Although long inhabited by prehistoric tribes and settlements, Brazil underwent an entirely new kind of habitation during the 16th century. In April 1500, the Portuguese arrived on the Bahian shores of Rio Buranhém, under the direction of Pedro Alvares Cabral. These ones documented seeing indigenous inhabitants upon landing on the beach, who greeted them with peace offerings of headdresses made from parrot feathers.
Although the Portuguese sailors stayed for only nine days, the indigenous people soon became fascinated by the iron tools used, the Catholic mass service observance and the alcoholic beverages that they observed. Because of this perceived interest in the Roman Catholic religion, the Portuguese assumed that these ones would quickly convert to Christianity once educated.
Cabral sent a ship back to Portugal carrying various kinds of timber and a report on the area for the king. The rest of the 12 ships in the fleet left Brazil for the Cape of Good Hope in South Africa, leaving behind two convicts. These men, otherwise bound for execution, were then given the opportunity to learn the local language and live with the indigenous people, procreating with them and introducing the Portuguese culture to the gene pool.
Still, Portugal did not really appreciate the value of Brazil, since their imports came mainly from India and the Far East. It was only the New Christian (who were converted Jews) investors that were scouting and defending the coast. These ones traded in brazilwood and would share their monopoly contracts with the Portuguese king. The king would then allow private investors to conquer certain areas for their own benefit, but at their own costs. This led to a combination of royal and private ownership.
Portuguese possessions in North America, from Reinel-Lopo Homem 1519's Miller Atlas.
It was not long before other European nations wanted the opportunity to conquer and occupy parts of Brazil. Brazilwood provided a rich red dye, which was valuable in the colouring of textiles and clothing. The French and Spanish made repeated efforts at entering Brazil. The Portuguese fought determinedly against their invasion, dispatching strong fleets to clear the coast. Another one of its efforts was to establish permanent settlements. The first of these was São Vicente, established in 1532.
Investors were required for portions of land as well as for sugar mills, and so on. Portuguese colonisers also needed to establish and maintain positive working relationships with the locals. Centuries later, sugar would become the agricultural and financial pillar of Brazil.
The Portuguese had established a management culture of violent domination and abuse in India. However, this did not go down well with Brazilian locals, who captured and ate their Portuguese ‘owners’ in complex ceremonies. This forced the Portuguese king to listen to the warnings of the indigenous folk and assume direct control.

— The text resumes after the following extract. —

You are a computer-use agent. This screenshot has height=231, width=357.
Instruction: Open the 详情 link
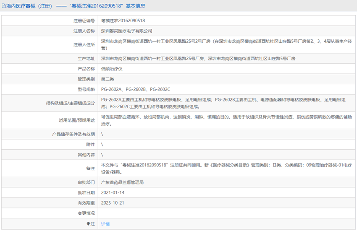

Tomé de Sousa was made the first Governor General of Brazil in 1549 and reigned as such until 1553. By order of the king, Sousa declared Salvador the capital city. Sousa then went about declaring war on the indigenous people to decrease the threat posed upon the country by the French (who planned to cooperate with the locals for increased power). This Governor General was an integral motivator for building towns, sugar mills and important buildings. By 1511, the crown had ordered Sousa to treat the locals well, with the aim of converting them to Christianity. Anyone that did not convert was likened to a Muslim and could, rightfully, be enslaved.
As the groups began to intermingle, so did the cultures and genes. Colonists adopted as much of the Brazilian culture as the indigenous ones did the European culture. As the crown and bishop of Portugal underwent renewal, the concept of slavery was no longer approved of, and the numbers of slaves in Brazil dropped drastically.
Then, in 1562 and 1563, smallpox, measles and the flu struck the local people, annihilating huge proportions of their population numbers. This was followed by a famine. The locals were desperate for food and any sort of income, which led them to sell themselves as slaves, rather than to die of starvation.
Towards the end of the 1500’s, the ‘Indians’ fled to the interior parts of Brazils to escape the colonial elements. So, the European settlers imported slaves from Africa. It is largely due to this mass introduction of African men and women that Brazil boasts a culture and heritage based very much on those found in Africa.